Task directions: Scan the entries below. Report each line where the string "computer" occurs.

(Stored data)
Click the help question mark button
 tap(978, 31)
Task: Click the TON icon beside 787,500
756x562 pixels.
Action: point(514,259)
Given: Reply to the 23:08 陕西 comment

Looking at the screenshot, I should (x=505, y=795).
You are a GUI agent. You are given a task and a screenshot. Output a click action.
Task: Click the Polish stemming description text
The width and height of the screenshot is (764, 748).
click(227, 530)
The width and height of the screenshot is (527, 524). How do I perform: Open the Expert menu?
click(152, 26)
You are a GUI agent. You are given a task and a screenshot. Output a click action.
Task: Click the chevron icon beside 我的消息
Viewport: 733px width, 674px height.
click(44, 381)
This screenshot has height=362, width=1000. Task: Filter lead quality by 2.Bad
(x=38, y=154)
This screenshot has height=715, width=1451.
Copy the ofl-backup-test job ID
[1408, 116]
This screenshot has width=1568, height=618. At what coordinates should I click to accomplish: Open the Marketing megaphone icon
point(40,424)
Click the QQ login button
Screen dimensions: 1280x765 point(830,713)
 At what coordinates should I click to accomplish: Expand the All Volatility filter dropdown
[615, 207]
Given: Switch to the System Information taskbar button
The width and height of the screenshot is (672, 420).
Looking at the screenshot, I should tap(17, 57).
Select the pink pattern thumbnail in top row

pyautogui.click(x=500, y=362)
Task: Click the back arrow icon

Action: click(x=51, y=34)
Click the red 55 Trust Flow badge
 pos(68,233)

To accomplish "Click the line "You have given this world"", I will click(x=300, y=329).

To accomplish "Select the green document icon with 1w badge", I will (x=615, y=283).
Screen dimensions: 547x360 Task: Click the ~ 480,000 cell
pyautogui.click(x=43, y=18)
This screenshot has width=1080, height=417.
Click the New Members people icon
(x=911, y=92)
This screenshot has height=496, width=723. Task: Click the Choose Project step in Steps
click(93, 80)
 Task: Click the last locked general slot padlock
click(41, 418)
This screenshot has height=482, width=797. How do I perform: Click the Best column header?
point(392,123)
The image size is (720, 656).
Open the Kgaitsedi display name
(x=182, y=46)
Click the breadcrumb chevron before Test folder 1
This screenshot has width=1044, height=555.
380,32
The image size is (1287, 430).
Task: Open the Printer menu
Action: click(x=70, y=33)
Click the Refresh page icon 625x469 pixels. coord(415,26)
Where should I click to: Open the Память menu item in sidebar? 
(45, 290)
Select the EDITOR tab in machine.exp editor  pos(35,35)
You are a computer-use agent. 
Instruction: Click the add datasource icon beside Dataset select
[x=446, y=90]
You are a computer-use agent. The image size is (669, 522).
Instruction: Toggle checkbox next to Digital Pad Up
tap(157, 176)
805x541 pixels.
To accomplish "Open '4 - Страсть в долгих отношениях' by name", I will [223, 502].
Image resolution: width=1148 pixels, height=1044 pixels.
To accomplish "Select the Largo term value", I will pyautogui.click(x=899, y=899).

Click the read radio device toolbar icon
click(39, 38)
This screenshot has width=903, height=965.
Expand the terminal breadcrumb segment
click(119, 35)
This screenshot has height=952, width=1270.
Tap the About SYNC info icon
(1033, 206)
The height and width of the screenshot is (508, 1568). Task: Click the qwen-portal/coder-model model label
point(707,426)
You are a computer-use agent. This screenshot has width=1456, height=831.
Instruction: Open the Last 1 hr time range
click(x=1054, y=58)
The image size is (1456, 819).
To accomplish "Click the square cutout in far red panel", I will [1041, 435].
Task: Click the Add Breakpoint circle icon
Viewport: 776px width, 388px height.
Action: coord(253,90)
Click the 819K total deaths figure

Solution below:
You are a computer-use agent. 
You are a computer-use agent. The image size is (669, 522).
You are a computer-use agent. This screenshot has width=1456, height=831.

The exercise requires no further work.